◆ **Document passage**:
Contact:  Sarah Uhlemann, (206) 327-2344

Puget Sound's Endangered Orcas at Risk of Losing Federal Protection

Government Agrees to Consider Petition From Anti-environment Group

SEATTLE— The National Marine Fisheries Service announced today it will consider a petition to remove Endangered Species Act protections for Puget Sound’s killer whales. The decision comes in response to a petition by Pacific Legal Foundation, a property-rights group, based on a scientifically invalid argument that the Puget Sound’s “southern resident” killer whales are not a distinct population. The federal government has not made a determination about the merits of the petition, but has committed to reviewing the status of the orcas over the next year to decide whether delisting is warranted.

“It would be a tragedy to strip Washington’s most iconic species of protections. Only around 85 southern resident killer whales are left, and their Endangered Species Act listing is critical to the population’s recovery in Puget Sound,” said Sarah Uhlemann, an attorney at the Center for Biological Diversity.

The Pacific Legal Foundation has been working to remove protections for a number of species that are endangered in the United States but also occur in other countries, including marbled murrelets, woodland caribou and now the southern resident orcas. The arguments made in Pacific Legal Foundation’s petition — that the orcas do not qualify for Endangered Species Act protection — have already been rejected by a federal court.

“Nothing has changed in the science to show that orcas are faring any better or are somehow suddenly undeserving of endangered species protections. Although the agency’s decision to consider the delisting petition is unfortunate, the species’ status is unlikely to change as a result of the agency’s review, and these irreplaceable killer whales will almost certainly keep their protections,” said Uhlemann.

◆ **Instructions for the task**: Can you rewrite the orca release from "Puget Sound's Endangered" through "delisting is warranted.", changing "killer whales" to "orcas"? Answer from the orca release alone.

◆ **Raw data**:
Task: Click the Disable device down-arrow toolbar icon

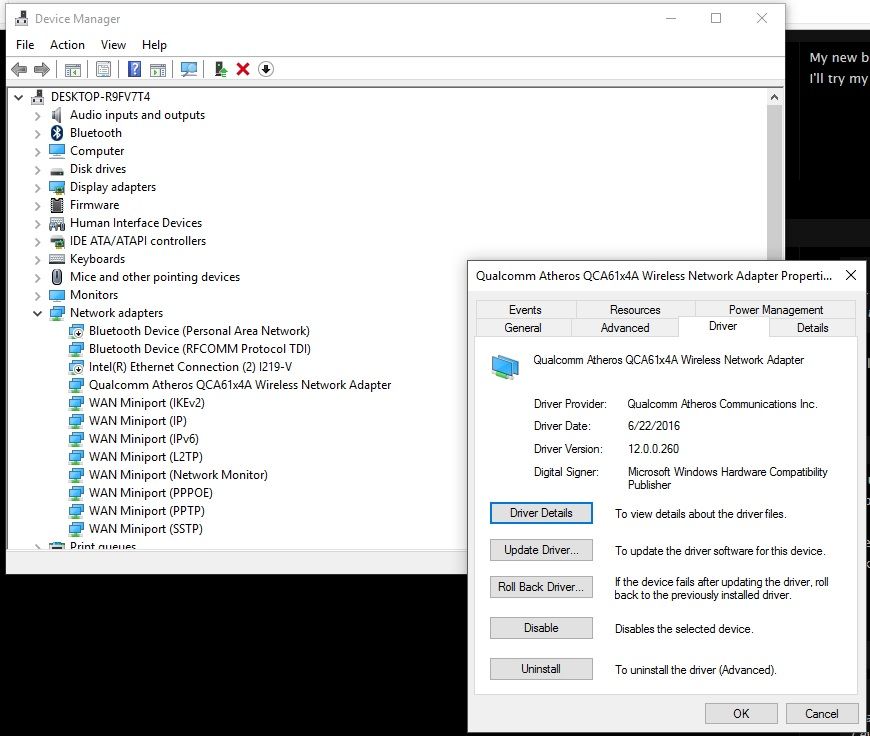Action: tap(265, 69)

◆ **Exercise solution**:
Puget Sound's Endangered Orcas at Risk of Losing Federal Protection

Government Agrees to Consider Petition From Anti-environment Group

SEATTLE— The National Marine Fisheries Service announced today it will consider a petition to remove Endangered Species Act protections for Puget Sound’s orcas. The decision comes in response to a petition by Pacific Legal Foundation, a property-rights group, based on a scientifically invalid argument that the Puget Sound’s “southern resident” orcas are not a distinct population. The federal government has not made a determination about the merits of the petition, but has committed to reviewing the status of the orcas over the next year to decide whether delisting is warranted.